While I’m at home asking ChatGPT to clarify whether I’m a hermit or a recluse, The Banker lives a whole life outside of our apartment just to come home and find me flaked out on the couch where he left me. (TB: “Actually, you were still in bed when I left.” Rude.)
I left the apartment exactly once this week. My sole outing ended with a 350 metre walk that Google Maps estimated would take me all of 5 minutes. A ridiculous underestimate. I can’t remember the last time I walked 350 consecutive metres, but 5 minutes is the approximate time it takes me just to put on socks.
I’d thought about getting an Uber, but a last minute text from my ego told me it would be embarrassing to take a ride-share such a short distance. Home was just around the corner and I should at least try to make it on foot.
A triumph or a tragedy–depending on the mood I’m in when you ask me–my journey took 50 minutes and included 3 breaks where I sat on my rollator as passers-by stopped to ask if I was okay.
Despite how wrecked I’d felt when I got home, I gave myself props. I’d gone out and faced the world. I’d been (kind of) productive. Uber might have been the smarter choice, but I spent zero time judging myself for doing things the difficult, inefficient way.
Two days later I had plans to venture beyond the walls of my apartment again. This time, for my weekly adaptive horseback riding class. I was exhausted. My MS’y bowel was causing me distress and pain. Sometimes listening to your gut means knowing you can’t trust your gut. For the second week in a row I ditched my date with Scooter and stayed home. It was the right decision but it didn’t feel that way.
Never mind that I have valid reasons for canceling. Canceling regularly leaves me feeling like a bit of a loser, a word that’s almost too ugly to type. I’m not in the habit of negative self-talk, but I never feel more sorry for myself, than when I’m ditching plans and trying to remember the last time I left the house.
Maybe loser is a slur that cuts precisely because of what’s true about the word. I don’t actually believe that having MS makes me a loser, but MS definitely involves some losing. Of abilities. Of experiences. Of sleep.

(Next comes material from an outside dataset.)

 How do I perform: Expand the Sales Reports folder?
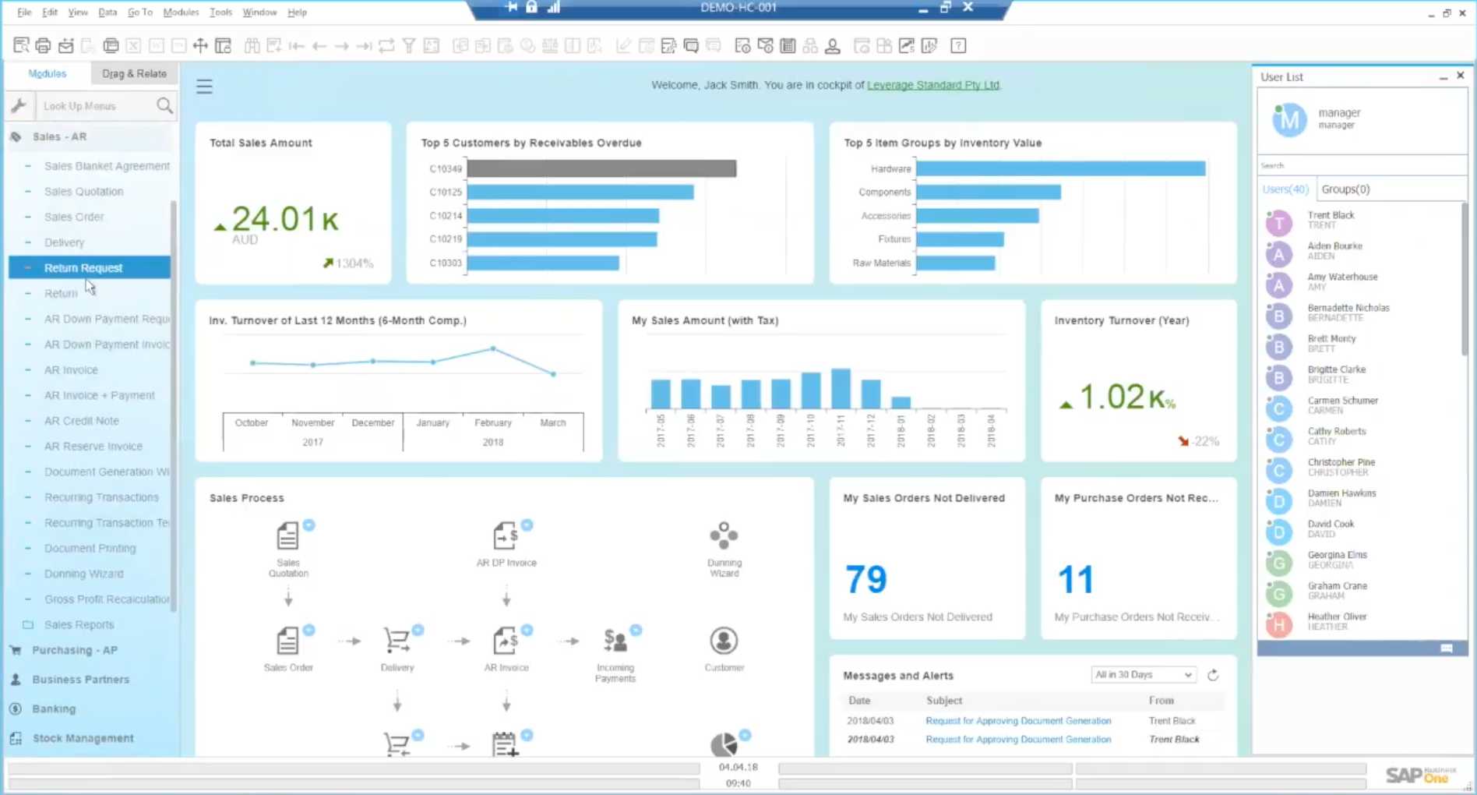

It occurs to me that the cycle of making plans, canceling, then feeling guilty and lowkey pathetic could easily be broken by not making plans in the first place. But that doesn’t sit right either. Wasn’t it Tennyson who said, “Tis better to have made plans and canceled, than to never have made plans at all”?
If feeling pathetic comes from not measuring up to expectations, the simple solution is to set more realistic expectations. Still. It feels like a lie to tell myself I’m adjusting my standards instead of lowering them. It might not be obvious to the casual observer, but MS is extraordinarily hard work. Even a lower bar can take considerable effort to reach.

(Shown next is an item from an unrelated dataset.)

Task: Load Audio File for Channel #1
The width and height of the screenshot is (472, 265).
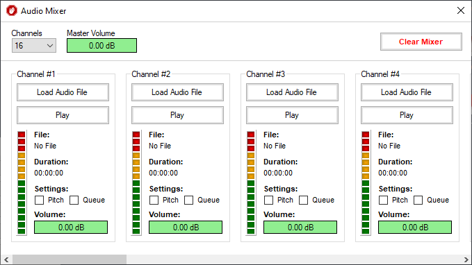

Preemptively refusing to commit in case I might later disappoint someone has just as much potential to disappoint. On the other hand, making plans is optimistic. I just need to decide that showing up most of the time or even some of the time counts as success. If I can give myself points for my intentions, for not completely checking out, and grace for however many times I need to cancel last minute, maybe I won’t feel so bad.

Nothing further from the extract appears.